1. Select the appropriate Stratix series family link for complete details on CRC features in a specific Stratix FPGA family.

Configuration Error Checking

All Intel FPGA Stratix series FPGAs compute the CRC during configuration and store it in registers. Dedicated circuitry checks it against an automatically computed CRC. The CRC_ERROR pin reports failure when configuration RAM data is changed unintentionally and makes it easy to trigger reconfiguration. CRC checking is controlled through Quartus II design software.

Ever since dedicated CRC background configuration checker circuitry was introduced in the first generation of Stratix FPGAs, Intel FPGA has continuously enhanced the capability:

• Instead of a single CRC value for the entire device, Stratix series FPGAs (Stratix III FPGAs and later) store a CRC value each for configuration frame, thereby allowing faster SEU detection.
• The CRC error detection engine in Stratix series FPGAs (Stratix III FPGAs and later) provide the location of the SEU for both single-bit and adjacent multiple-bit errors.
• The CRC configuration circuit in Stratix series FPGAs (Stratix III FPGAs and later) allows for various types of error injection to simulate SEU events and test mitigation strategy.
• The CRC detection/correction circuit in Stratix V FPGAs has increased error detection coverage (99.99999998%) and can correct single and double-adjacent multi-bit errors.
• The CRC detection time in Stratix V FPGAs has been improved by ~7X for equivalent densities compared to the Stratix® IV family with an enhanced CRC scheme.
• Fault injection in Stratix V FPGAs is enhanced where the user can inject multiple faults in the FPGA.

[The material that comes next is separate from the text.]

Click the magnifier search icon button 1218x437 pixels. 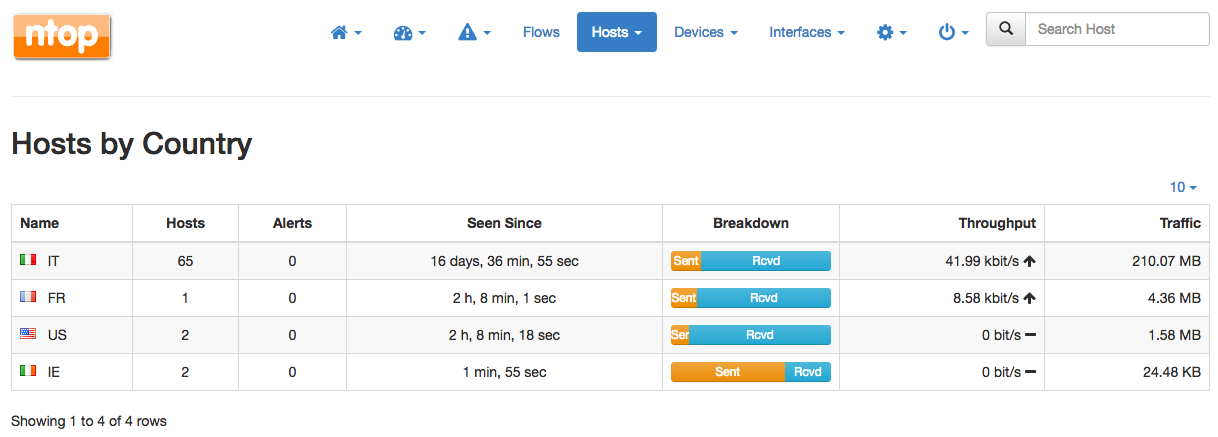1006,29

Configuration Error Classification

Since the majority of configuration errors have no effect on the functionality of an FPGA, the ability to ignore these “don't care” soft errors provides a step increase in the actual mean time between failures (MTBFs) from SEUs resulting in improved system uptime. Using the location data provided by the enhanced CRC circuit in Stratix series FPGAs (Stratix III FPGAs and later), and a small amount of logic to check the error location against the criticality map, an SEU can be determined to be “care” or “don't care”.

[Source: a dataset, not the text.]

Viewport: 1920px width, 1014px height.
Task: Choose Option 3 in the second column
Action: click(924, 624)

In the event of a “don't care” configuration error, you can decide to ignore the SEU and continue running. The criticality map is automatically generated by the Quartus II software development tool, and is accessed via a user-defined interface, such as the active serial configuration memory. The criticality processor logic is integrated in Quartus II software as an IP megafunction.

Configuration Error Correction

In order to minimize the impact of SEU errors, Stratix V FPGAs can correct the CRAM bit flips without system downtime. There are two types of automatic SEU correction.

1. Internal scrubbing: With this option, the CRAM CRC detection/correction runs in the background and does not require any user design or external components. When enabled through Quartus II software, the CRC circuit, implemented in hard logic, can detect multi-bit errors and correct single or double-adjacent errors in a frame in a fraction of milliseconds while the rest of the FPGA is in operation.
2. Dynamic .pof reload: Correct CRAM bit flips by reloading CRAM images from the external .pof file. Frame-by-frame correction can happen in the background, or you can initiate it. This option may be considered for correcting multiple CRAM bit flips (more than double adjacent errors) per frame.

On-Chip Memory Error Checking

In addition to configuration memory checking, Stratix series FPGAs (Stratix III FPGAs and later) can check the integrity of on-chip memory. The new M20K embedded memory block offers a hard error correction code (ECC) circuit that can be used in pipelined or non-pipelined mode or bypassed altogether. The ECC code used for M20K memory can detect up to three-bit errors and correct up to two-bit errors. Enhanced multi-bit coverage along with physical interleaving of bits in a word provides mitigation for multi-bit upsets in Stratix V FPGAs. Using the ninth memory bit, along with an automatically generated ECC megafunction, can provide SEU mitigation for memory structures built using memory logic array blocks (MLABs). The MegaWizard Plug-In Manager within Quartus II software makes configuration of the ECC functionality simple.